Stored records
################
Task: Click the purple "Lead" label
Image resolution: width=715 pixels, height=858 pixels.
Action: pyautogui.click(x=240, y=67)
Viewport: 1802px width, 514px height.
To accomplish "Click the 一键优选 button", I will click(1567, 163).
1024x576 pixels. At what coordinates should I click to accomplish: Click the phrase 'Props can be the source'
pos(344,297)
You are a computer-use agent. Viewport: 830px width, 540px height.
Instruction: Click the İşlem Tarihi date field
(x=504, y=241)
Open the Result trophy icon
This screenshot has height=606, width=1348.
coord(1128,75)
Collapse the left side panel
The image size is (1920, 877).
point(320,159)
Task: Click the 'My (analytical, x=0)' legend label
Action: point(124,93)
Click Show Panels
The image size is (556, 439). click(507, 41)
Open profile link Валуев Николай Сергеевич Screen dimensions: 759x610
################
*Activity*:
Write out every line of the data that holds the word "Viewport".

*Your response*:
Viewport: 1802px width, 514px height.
You are a computer-use agent. Viewport: 830px width, 540px height.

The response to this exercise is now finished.